2016 UCI America Tour

Details
- Dates: January 8, 2016–October 2, 2016
- Location: North America and South America
- Races: 24

Champions
- Individual champion: Greg Van Avermaet (BEL) (BMC Racing Team)
- Teams' champion: Holowesko Citadel Racing Team
- Nations' champion: Colombia

= 2016 UCI America Tour =

Bicycling competition

The 2016 UCI America Tour was the twelfth season for the UCI America Tour. The season began on January 8, 2016 with the Vuelta al Táchira and ended on October 2, 2016, with the Tobago Cycling Classic.

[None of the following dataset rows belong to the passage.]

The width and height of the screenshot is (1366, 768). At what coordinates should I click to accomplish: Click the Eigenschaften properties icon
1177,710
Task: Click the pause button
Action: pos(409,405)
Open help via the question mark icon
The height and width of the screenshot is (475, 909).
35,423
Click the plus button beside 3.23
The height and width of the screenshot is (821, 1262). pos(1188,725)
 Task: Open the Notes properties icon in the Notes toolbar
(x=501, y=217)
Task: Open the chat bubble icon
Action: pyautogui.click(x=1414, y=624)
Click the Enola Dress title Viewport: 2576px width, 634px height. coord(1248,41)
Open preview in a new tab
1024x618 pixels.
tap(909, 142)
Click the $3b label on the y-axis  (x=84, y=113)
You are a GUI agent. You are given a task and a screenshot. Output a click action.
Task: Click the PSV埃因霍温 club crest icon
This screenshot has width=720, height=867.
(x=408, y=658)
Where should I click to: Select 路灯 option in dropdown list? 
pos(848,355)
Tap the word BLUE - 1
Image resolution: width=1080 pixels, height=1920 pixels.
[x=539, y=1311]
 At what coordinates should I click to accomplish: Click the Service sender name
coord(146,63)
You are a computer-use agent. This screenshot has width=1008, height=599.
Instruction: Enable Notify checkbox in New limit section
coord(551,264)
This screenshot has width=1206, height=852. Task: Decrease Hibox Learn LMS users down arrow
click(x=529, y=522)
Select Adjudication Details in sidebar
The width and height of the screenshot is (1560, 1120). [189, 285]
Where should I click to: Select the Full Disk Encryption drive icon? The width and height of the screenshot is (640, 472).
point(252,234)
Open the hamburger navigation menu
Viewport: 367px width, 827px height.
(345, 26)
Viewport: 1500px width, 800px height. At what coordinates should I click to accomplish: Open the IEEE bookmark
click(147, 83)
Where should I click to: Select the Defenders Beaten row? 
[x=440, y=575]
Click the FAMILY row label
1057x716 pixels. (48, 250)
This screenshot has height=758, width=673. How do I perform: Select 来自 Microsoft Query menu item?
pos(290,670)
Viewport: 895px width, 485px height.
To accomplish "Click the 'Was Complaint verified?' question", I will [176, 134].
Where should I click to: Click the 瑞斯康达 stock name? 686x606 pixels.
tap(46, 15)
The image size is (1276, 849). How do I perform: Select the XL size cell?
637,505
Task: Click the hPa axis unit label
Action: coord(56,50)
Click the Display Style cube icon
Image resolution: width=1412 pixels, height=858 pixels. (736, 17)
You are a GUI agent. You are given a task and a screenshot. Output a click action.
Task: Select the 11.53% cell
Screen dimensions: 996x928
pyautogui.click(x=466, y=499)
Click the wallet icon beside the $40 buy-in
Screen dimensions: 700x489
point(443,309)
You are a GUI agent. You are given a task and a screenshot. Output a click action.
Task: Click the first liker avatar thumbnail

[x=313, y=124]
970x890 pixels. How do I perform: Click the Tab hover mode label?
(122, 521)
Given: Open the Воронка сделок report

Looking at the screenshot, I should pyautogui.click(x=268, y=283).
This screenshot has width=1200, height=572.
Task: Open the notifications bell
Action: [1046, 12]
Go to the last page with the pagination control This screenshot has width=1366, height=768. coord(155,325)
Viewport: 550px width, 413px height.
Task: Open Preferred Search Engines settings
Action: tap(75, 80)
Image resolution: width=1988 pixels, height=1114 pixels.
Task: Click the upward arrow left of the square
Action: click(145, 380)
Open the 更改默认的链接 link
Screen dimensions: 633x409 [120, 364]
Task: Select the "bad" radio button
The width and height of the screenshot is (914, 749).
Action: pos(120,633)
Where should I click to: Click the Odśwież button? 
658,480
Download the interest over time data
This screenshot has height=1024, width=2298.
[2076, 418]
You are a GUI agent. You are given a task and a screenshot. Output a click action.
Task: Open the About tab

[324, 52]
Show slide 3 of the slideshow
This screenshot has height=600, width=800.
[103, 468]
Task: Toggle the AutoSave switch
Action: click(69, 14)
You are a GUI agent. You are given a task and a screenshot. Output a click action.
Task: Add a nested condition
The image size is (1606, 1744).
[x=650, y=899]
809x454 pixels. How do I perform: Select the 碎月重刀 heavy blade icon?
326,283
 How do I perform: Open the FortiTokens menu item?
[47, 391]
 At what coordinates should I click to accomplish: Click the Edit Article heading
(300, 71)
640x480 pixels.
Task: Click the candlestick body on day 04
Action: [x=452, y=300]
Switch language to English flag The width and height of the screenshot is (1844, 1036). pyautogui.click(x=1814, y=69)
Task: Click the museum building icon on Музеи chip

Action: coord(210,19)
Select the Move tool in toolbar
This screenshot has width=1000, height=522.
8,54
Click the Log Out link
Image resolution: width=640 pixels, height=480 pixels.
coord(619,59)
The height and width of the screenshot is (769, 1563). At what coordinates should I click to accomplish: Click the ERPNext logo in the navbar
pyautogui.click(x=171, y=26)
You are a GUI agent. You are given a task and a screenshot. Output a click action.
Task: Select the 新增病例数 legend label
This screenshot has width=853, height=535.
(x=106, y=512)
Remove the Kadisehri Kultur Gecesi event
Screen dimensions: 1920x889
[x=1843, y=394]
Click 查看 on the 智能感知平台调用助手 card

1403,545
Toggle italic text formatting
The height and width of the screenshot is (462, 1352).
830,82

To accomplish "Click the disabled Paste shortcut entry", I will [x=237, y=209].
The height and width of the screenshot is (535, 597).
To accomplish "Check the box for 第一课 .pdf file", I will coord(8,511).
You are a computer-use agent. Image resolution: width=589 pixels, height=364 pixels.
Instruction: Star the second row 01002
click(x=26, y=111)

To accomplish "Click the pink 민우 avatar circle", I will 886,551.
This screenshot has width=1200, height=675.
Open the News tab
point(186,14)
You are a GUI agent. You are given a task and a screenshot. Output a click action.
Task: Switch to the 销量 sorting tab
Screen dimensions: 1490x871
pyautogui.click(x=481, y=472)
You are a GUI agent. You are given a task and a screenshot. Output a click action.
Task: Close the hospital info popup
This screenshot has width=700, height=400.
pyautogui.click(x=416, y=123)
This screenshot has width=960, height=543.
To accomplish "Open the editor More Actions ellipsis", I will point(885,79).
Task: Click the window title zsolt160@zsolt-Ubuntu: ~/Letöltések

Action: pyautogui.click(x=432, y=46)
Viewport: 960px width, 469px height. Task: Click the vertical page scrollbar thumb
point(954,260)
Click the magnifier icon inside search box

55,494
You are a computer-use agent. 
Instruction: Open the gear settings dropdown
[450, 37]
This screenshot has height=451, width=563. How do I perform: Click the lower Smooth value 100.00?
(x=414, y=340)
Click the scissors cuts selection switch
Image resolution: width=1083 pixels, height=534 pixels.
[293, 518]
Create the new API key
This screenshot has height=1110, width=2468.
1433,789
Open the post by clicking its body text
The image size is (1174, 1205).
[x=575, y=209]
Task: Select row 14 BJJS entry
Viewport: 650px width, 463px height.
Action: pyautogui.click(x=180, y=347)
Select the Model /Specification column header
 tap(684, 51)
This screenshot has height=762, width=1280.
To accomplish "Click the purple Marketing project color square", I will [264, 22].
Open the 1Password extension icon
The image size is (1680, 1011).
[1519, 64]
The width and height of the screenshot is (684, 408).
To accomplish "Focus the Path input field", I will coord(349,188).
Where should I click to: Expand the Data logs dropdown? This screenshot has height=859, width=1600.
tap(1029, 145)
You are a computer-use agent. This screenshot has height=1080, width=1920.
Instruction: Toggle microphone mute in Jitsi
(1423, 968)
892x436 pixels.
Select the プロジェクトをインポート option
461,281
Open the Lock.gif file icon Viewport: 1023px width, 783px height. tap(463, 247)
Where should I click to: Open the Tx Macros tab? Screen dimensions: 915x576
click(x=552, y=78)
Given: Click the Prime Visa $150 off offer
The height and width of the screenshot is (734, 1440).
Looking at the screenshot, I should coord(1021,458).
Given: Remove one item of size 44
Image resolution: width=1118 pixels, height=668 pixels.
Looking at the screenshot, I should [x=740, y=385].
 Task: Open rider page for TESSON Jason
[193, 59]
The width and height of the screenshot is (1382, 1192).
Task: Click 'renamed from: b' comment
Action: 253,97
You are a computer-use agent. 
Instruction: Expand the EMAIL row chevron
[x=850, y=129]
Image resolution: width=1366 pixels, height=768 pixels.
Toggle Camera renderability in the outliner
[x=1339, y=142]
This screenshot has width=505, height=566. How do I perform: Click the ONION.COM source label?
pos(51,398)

The points leader, based on the cumulative results of previous races, wears the UCI America Tour cycling jersey. Throughout the season, points are awarded to the top finishers of stages within stage races and the final general classification standings of each of the stages races and one-day events. The quality and complexity of a race also determines how many points are awarded to the top finishers, the higher the UCI rating of a race, the more points are awarded.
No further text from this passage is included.